Stick

  1. Micmac à Miami

    Ernest Stickley pensait en avoir fini avec les tracas en sortant de prison. Erreur. Au cours de ce qui aurait dû être un simple troc, son copain Rainy se fait abattre alors que c’était lui qui aurait dû être la proie des balles. Et ça n’est encore que le début des problèmes…

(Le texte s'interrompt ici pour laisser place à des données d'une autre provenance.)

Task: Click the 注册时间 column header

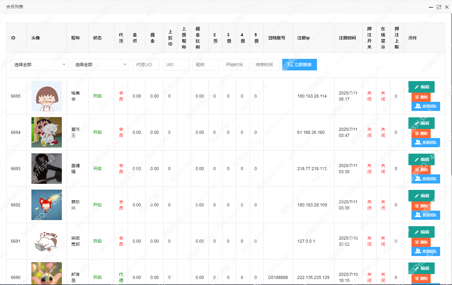Action: pos(347,38)
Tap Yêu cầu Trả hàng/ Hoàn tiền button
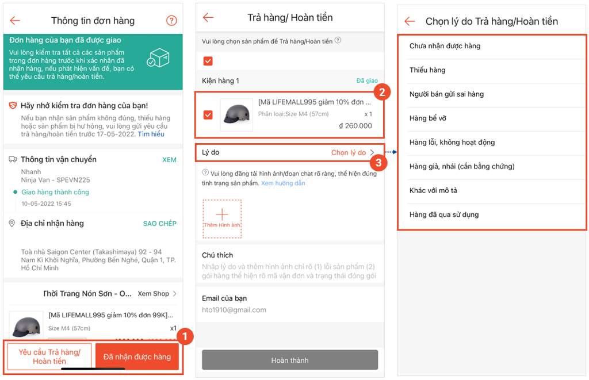589x380 pixels. (49, 356)
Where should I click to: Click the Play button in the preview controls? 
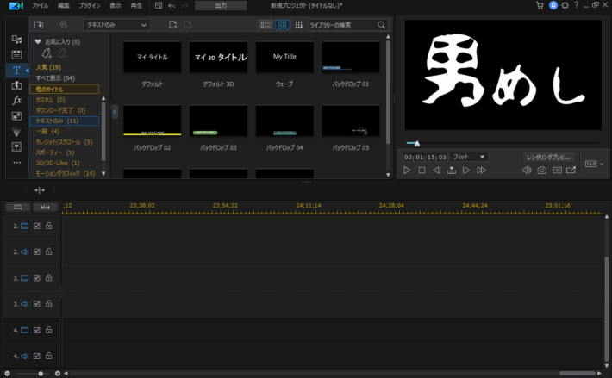pyautogui.click(x=407, y=170)
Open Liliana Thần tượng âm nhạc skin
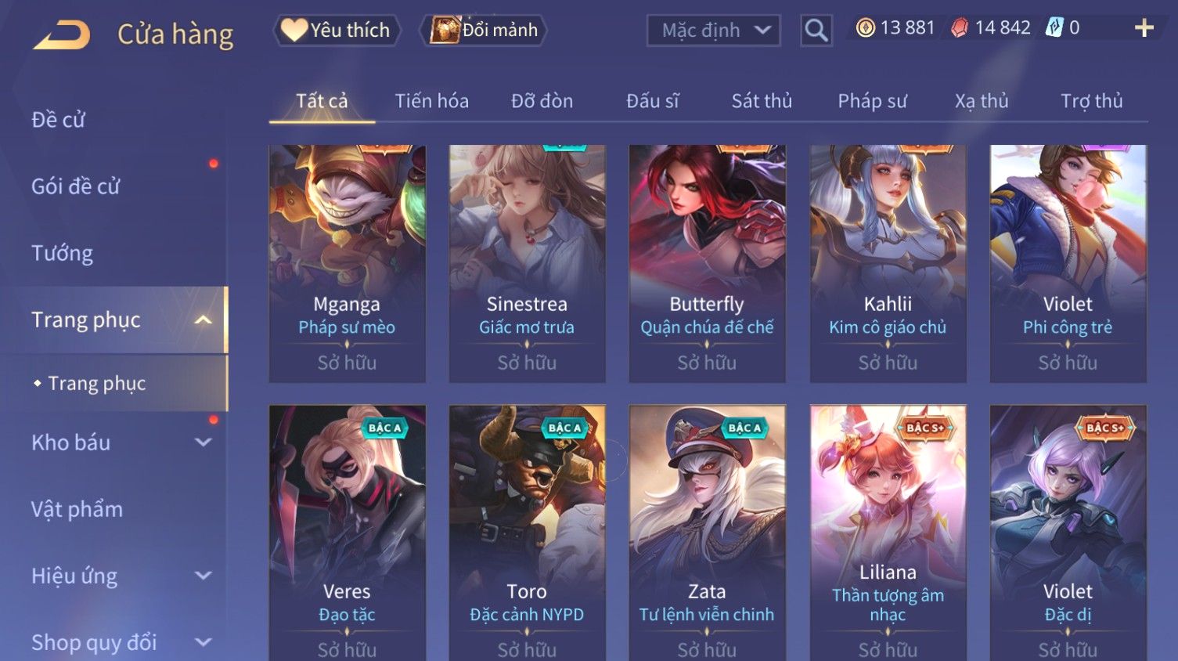The image size is (1178, 661). 888,533
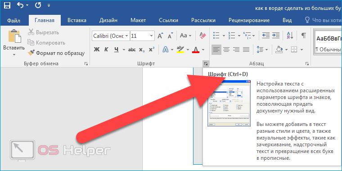
Task: Insert a bulleted list
Action: [216, 36]
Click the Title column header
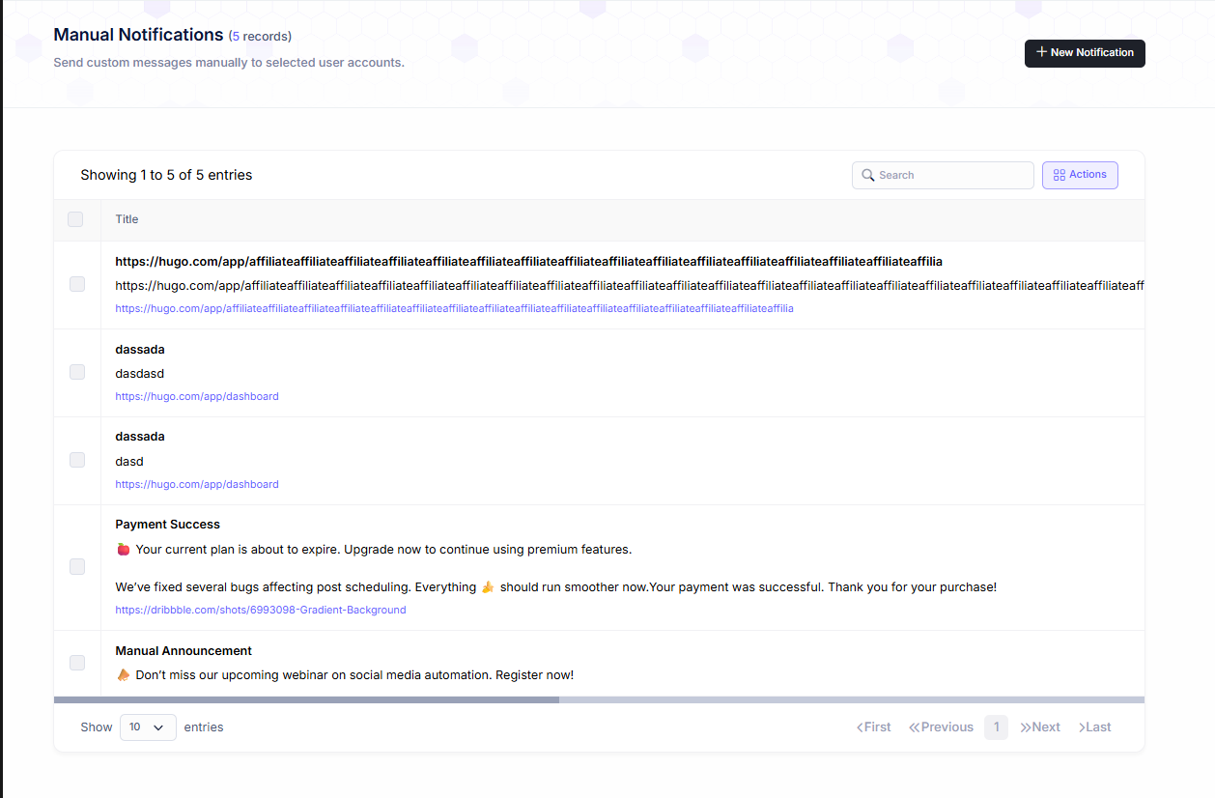The image size is (1215, 798). point(127,219)

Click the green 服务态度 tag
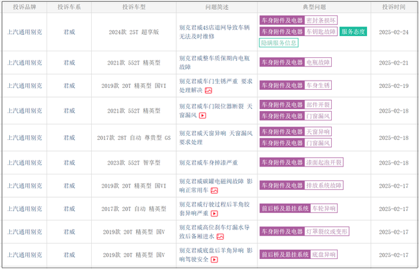(353, 31)
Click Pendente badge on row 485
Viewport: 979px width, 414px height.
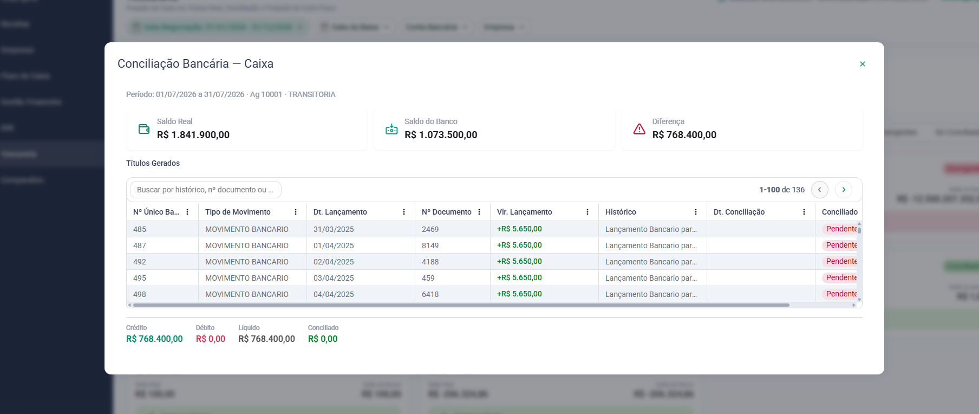point(840,229)
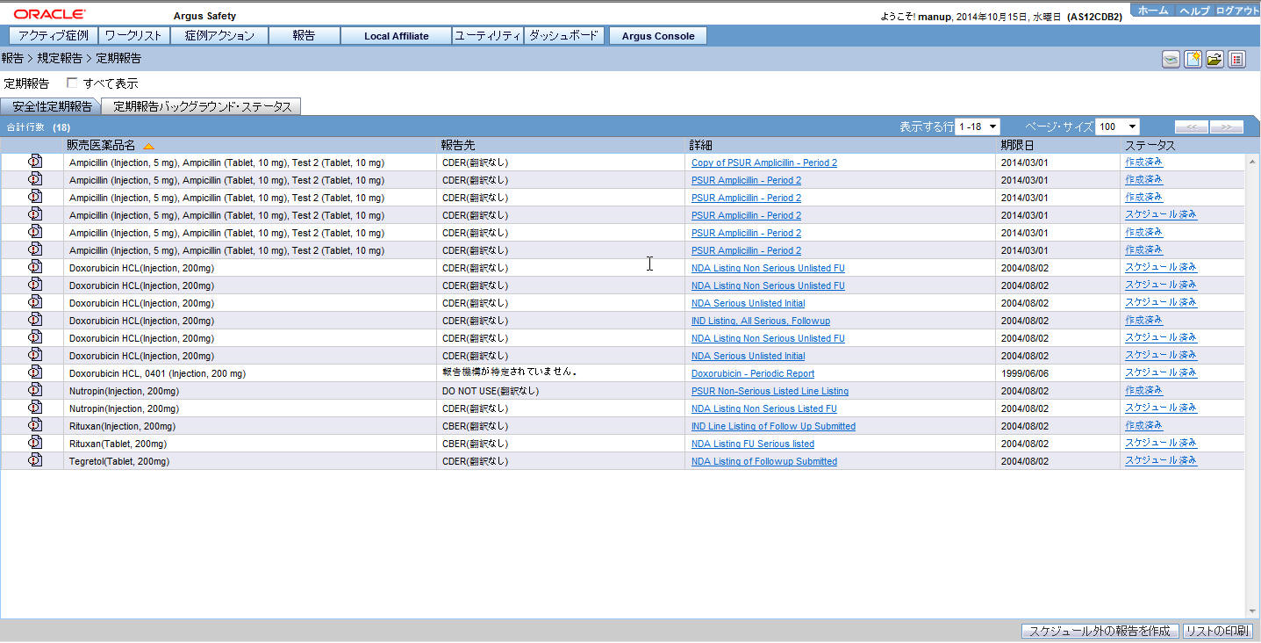Click the list print icon at top right
Viewport: 1261px width, 643px height.
tap(1236, 59)
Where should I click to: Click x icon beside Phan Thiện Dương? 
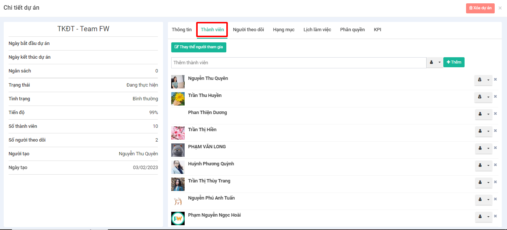click(495, 114)
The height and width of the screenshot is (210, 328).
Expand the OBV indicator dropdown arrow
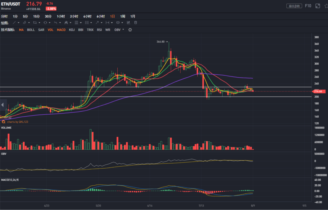(x=123, y=30)
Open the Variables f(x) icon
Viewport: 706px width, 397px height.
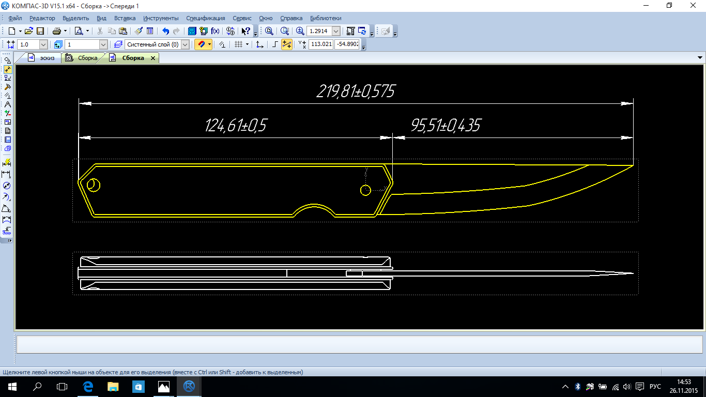point(215,31)
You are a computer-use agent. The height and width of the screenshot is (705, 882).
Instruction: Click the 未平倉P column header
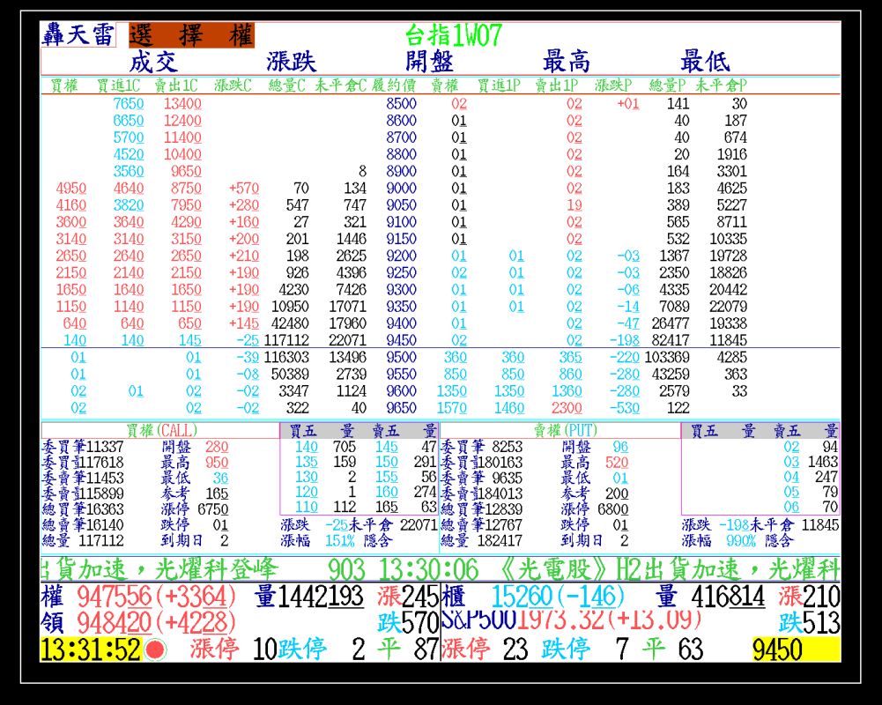pyautogui.click(x=722, y=85)
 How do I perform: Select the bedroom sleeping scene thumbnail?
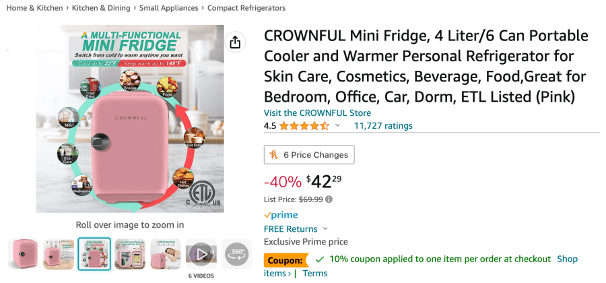(x=166, y=254)
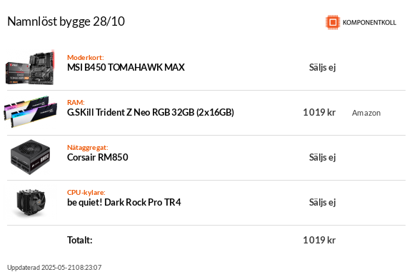Open the be quiet! Dark Rock cooler image

(x=31, y=202)
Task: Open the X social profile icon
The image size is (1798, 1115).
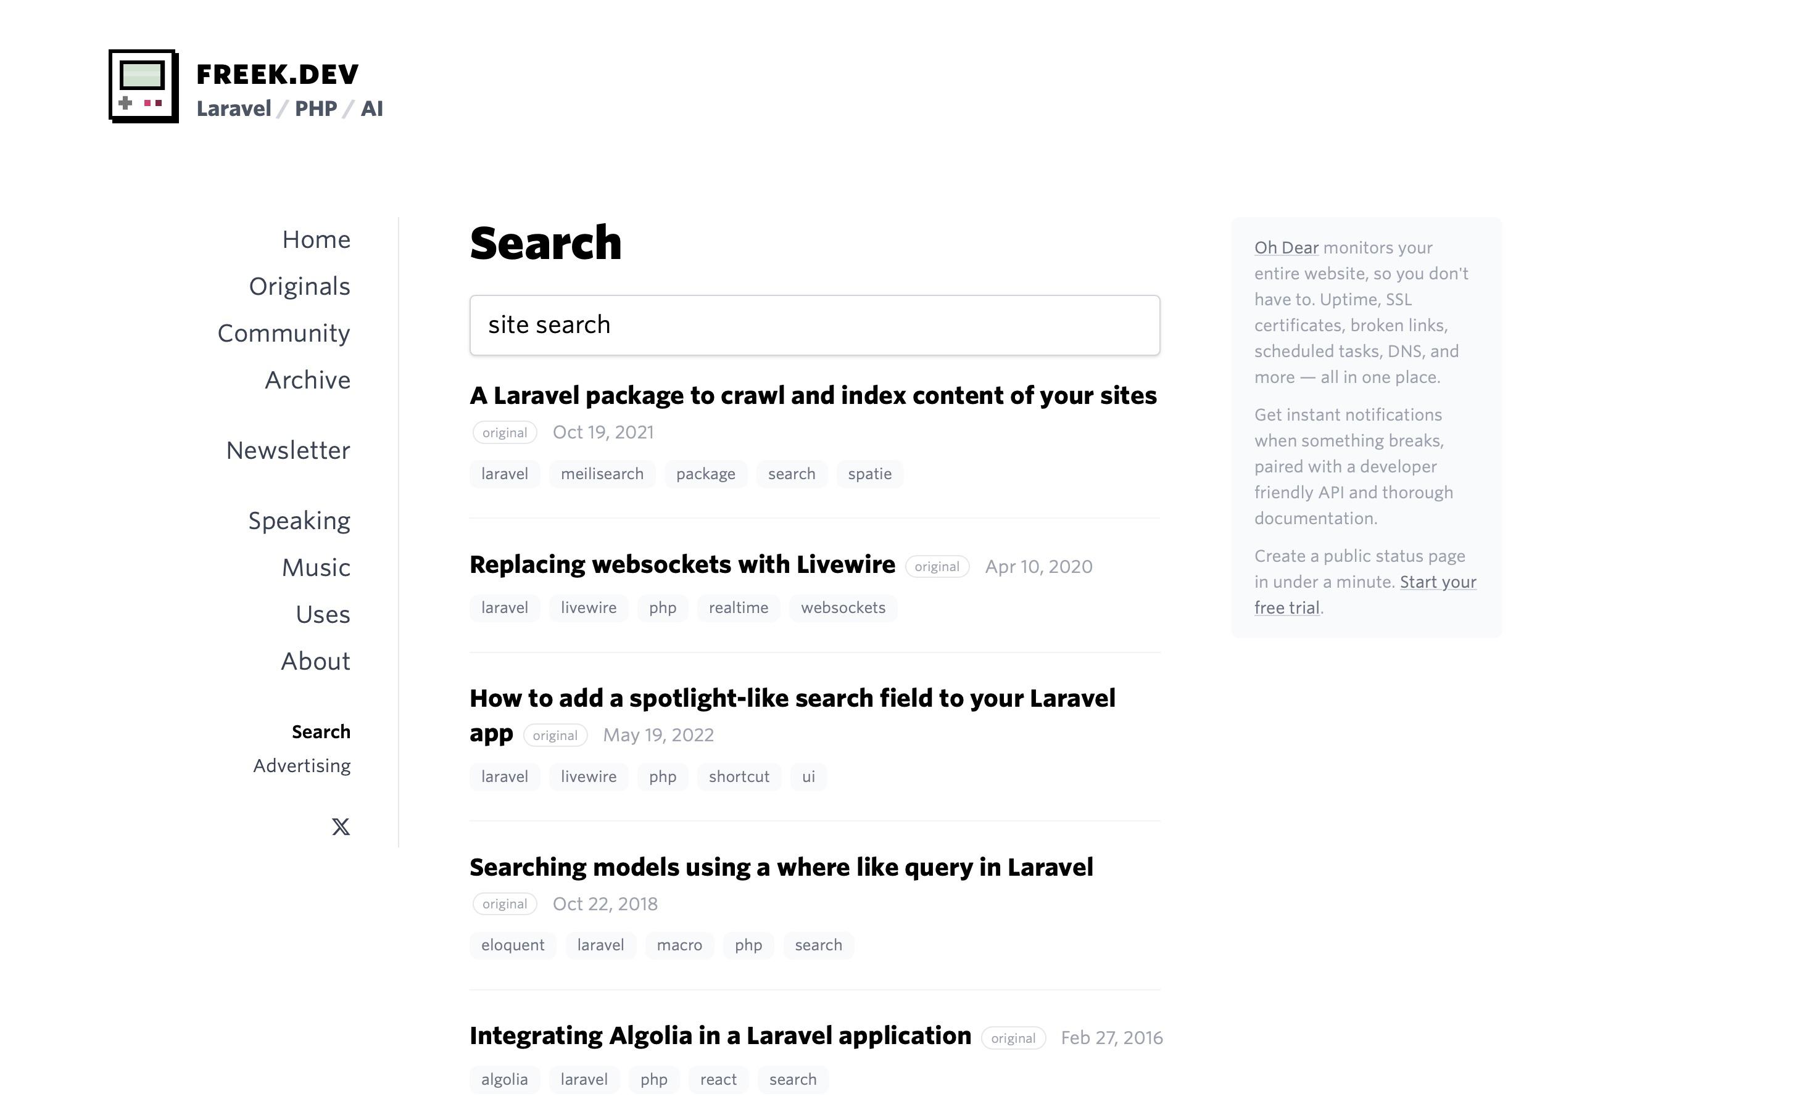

    Elmore Leonard nous a quittés il y a plus d’un an. Sa bibliographie imposante, les nombreuses adaptations cinématographiques, mais surtout le ton de ses œuvres nous manquent désespérément. Il suffit d’entreprendre la lecture de n’importe lequel de ses romans pour s’en rendre compte. Avec ce Stick, la patte de ce géant de la littérature est immédiatement reconnaissable, et elle a pourtant cette capacité si paradoxale de nous surprendre à chaque fois. Un humour total, dans les portraits psychologiques ou dans les réparties, à en tomber du fauteuil. Des personnages tous plus cocasses les uns que les autres, jugez-en vous-mêmes. Stick, sympathique cambrioleur, à la fois maladroit dans les braquages et suffisamment irrévérencieux pour mettre en pétard un mafieux. Cornell, majordome prêt à se plier aux exigences sexuelles de son employée, quitte à se vêtir en esclave tout droit issu d’un péplum intime et de lui jouer le Chibre Infernal. Chucky, truand pathétique accro aux pilules et incapable de rester immobile, à part le mettre sous le joug d’une fourche. Monk, gangster si coquet de son chapeau qu’il peut perdre tout contrôle si on s’en prend à son couvre-chef. Barry, riche électron libre passionné par les investissements en bourse. Mélangez tous ces spécimens hilarants, ajoutez-y des interactions inattendues et astucieuses comme une escroquerie via la production d’un film, saupoudrez de la verve inimitable de Elmore Leonard, passez le tout au shaker et vous obtiendrez un roman déjanté tout autant bavard que rigoureux dans sa structure, un magnifique exemple de ce que ce défunt orfèvre des mots et des situations hilarantes pouvait offrir à son lectorat.